I am inviting you to participate in an evidence-based educational program that will address the
recommended metabolic monitoring for children who are prescribed second-generation
antipsychotics and determine if education can improve adherence to metabolic monitoring
guidelines. This will involve participating in an educational class and completing pre- and posteducation questionnaires. The pre-education questionnaire will be administered prior to the
educational program and will take approximately 10 minutes to complete. The total time required
to complete the educational program will be approximately 15 minutes. There will be additional
time allowed after the educational program to answer any questions you may have. The posteducation questionnaire will be administered three months after the educational program and
takes approximately 10 minutes to complete.
Your participation in the evidence-based educational program and completion of the
questionnaires is voluntary. You must be 18 years of age or older to participate in this program.
Responses to the questionnaires will be used to evaluate the effectiveness of the educational
program. You can skip questions in the questionnaires if you wish. If you choose not to
participate or to withdraw from the program at any time, there will be no penalty. There is no
known risk greater than those associated with everyday types of activity associated with
participation in this evidence-based educational program.

__Stored dataset items__.
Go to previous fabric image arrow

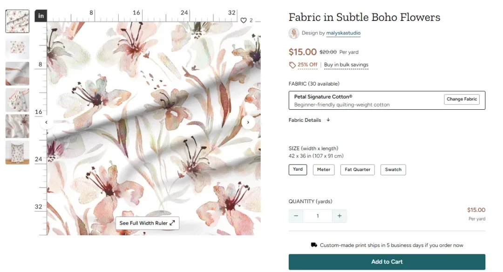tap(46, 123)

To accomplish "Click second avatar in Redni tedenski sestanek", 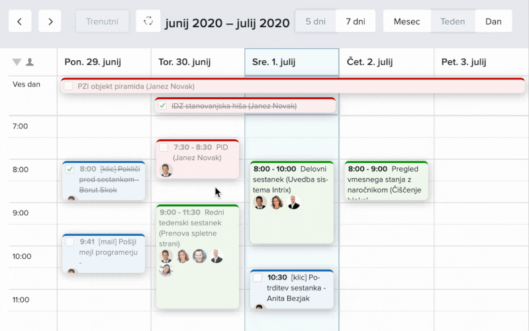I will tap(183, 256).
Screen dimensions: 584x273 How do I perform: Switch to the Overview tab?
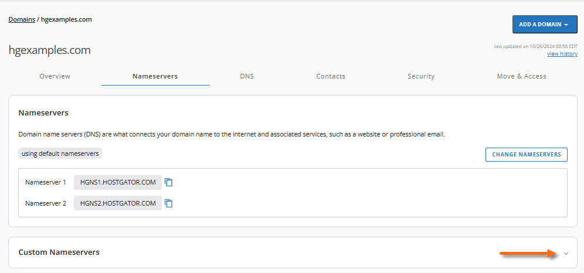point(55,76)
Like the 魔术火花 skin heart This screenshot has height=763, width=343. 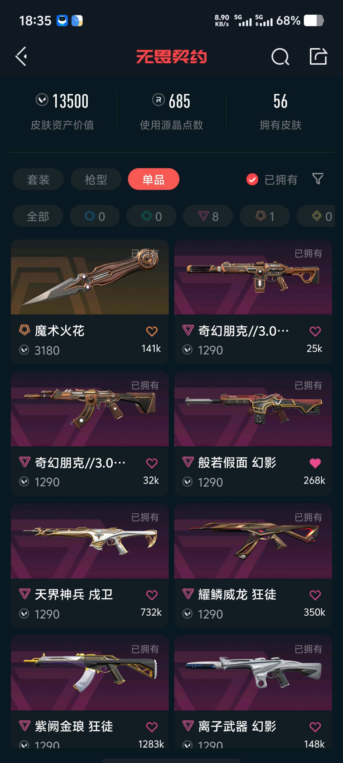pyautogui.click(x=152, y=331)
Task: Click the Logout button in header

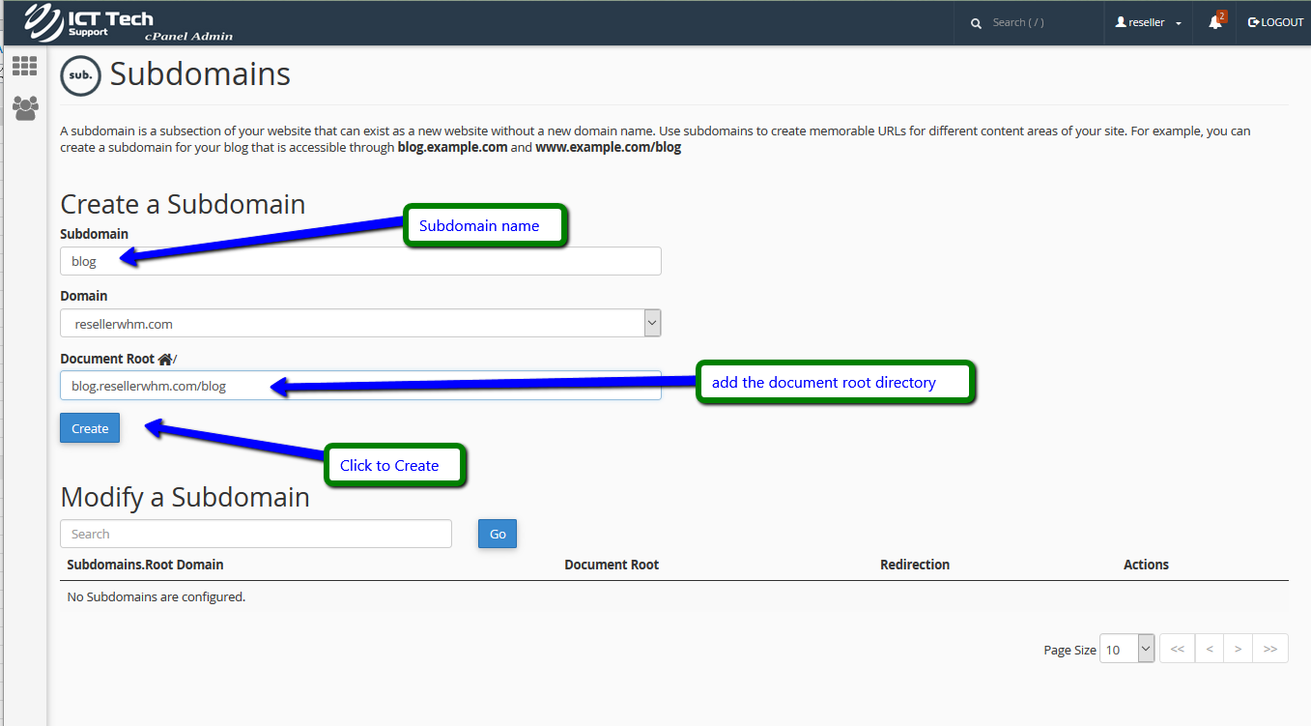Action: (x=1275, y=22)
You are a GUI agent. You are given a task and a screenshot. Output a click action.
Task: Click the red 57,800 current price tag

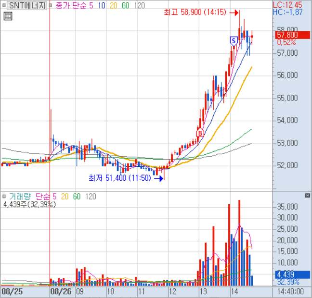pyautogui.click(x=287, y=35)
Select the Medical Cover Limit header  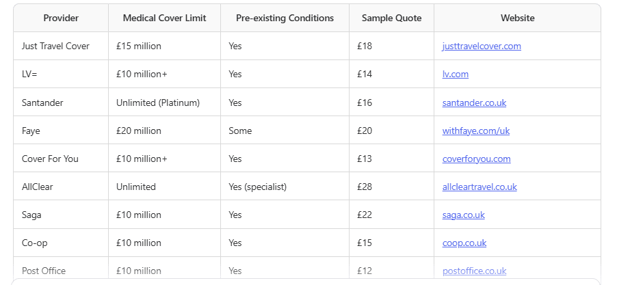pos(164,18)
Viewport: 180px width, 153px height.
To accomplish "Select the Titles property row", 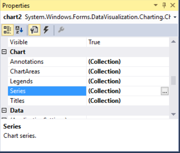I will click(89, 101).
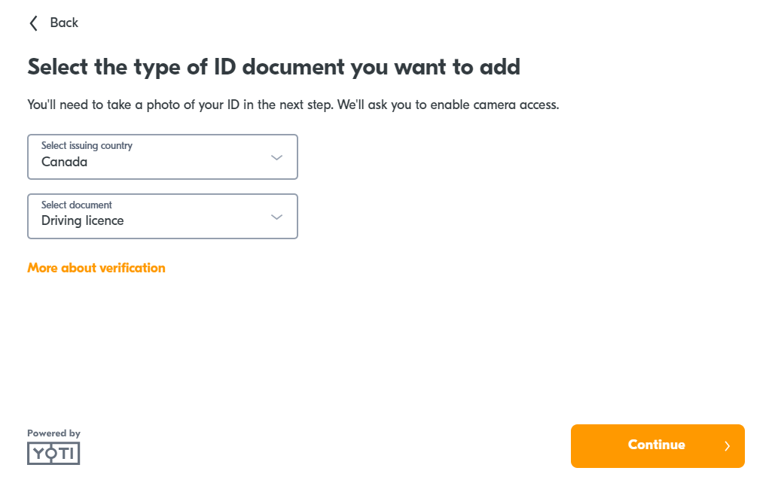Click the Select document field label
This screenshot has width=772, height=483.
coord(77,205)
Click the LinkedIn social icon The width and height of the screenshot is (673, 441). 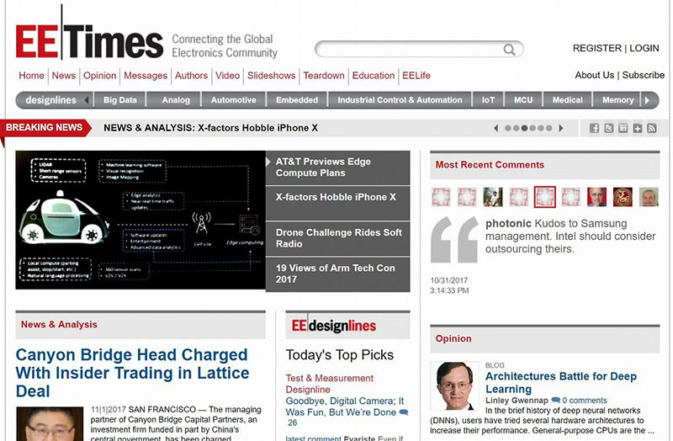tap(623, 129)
--
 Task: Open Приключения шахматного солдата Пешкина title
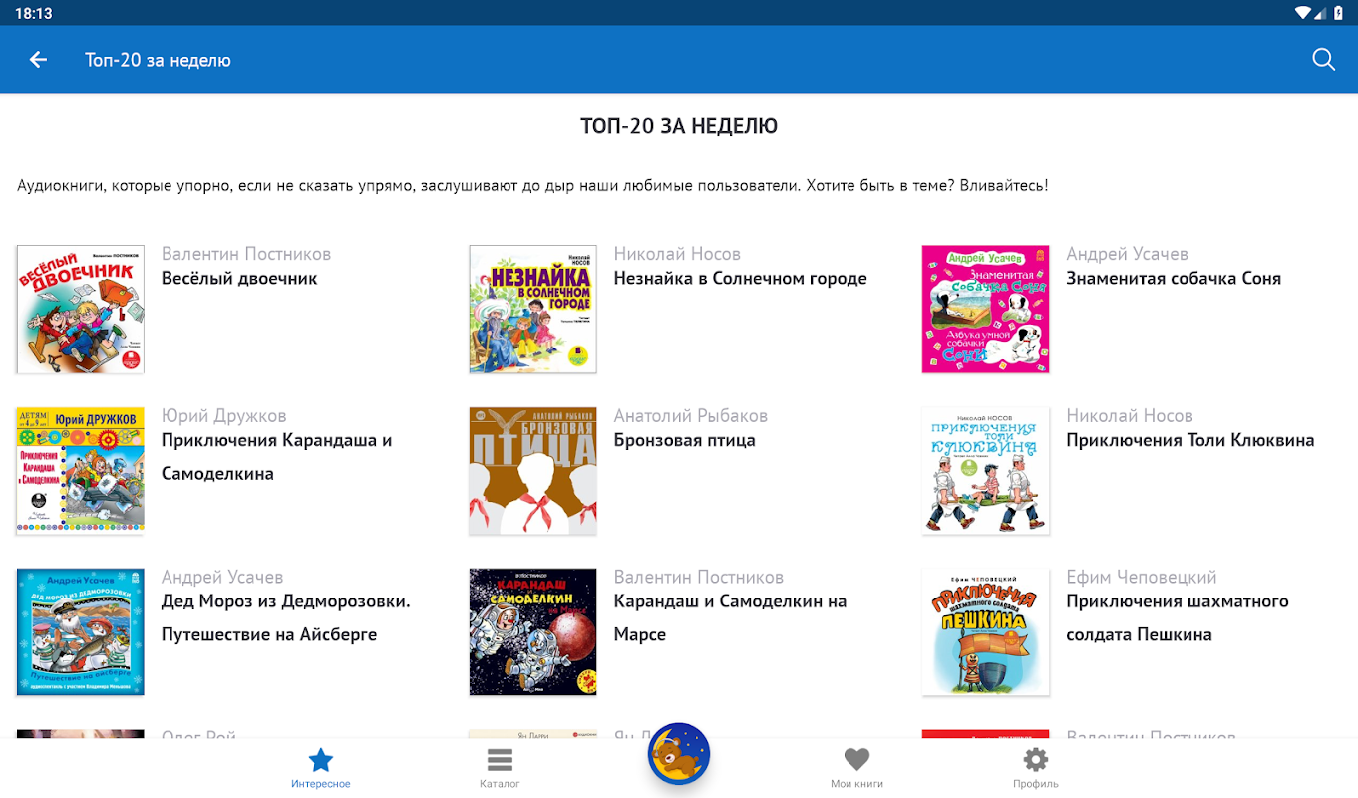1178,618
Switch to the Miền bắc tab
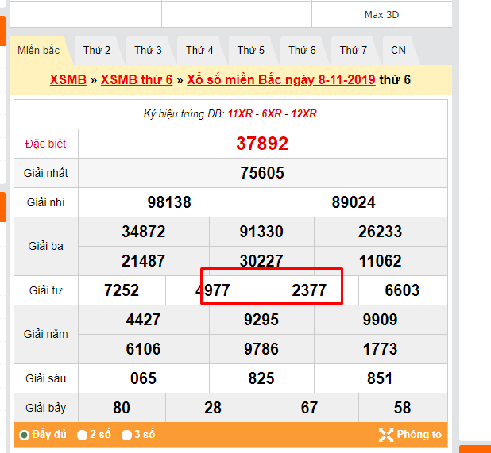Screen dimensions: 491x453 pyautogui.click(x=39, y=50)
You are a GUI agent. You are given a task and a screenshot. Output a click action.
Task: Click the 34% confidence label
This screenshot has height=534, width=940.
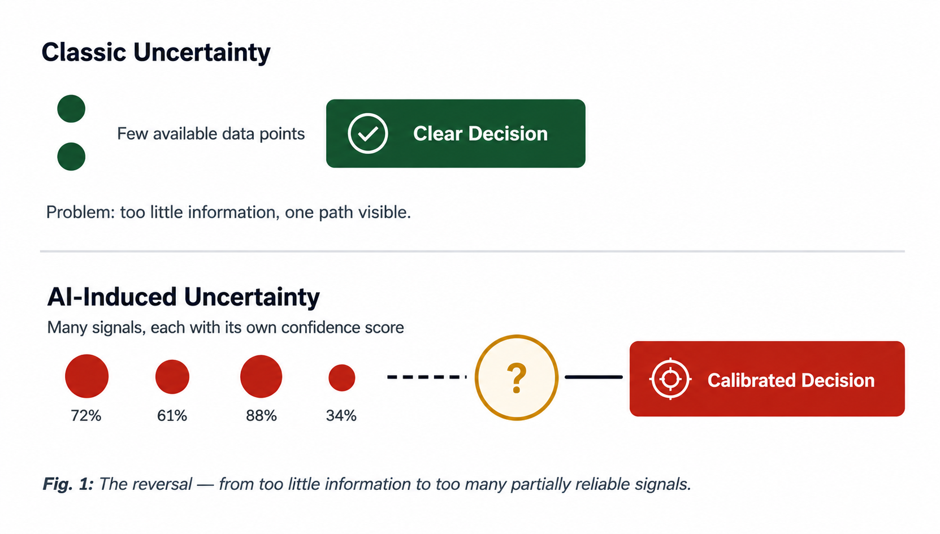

__What the task requires__. From the program invitation, list each activity that has a stated completion time, with that time.

__Exercise solution__.
- Pre-education questionnaire: approximately 10 minutes
- Educational program: approximately 15 minutes
- Post-education questionnaire: approximately 10 minutes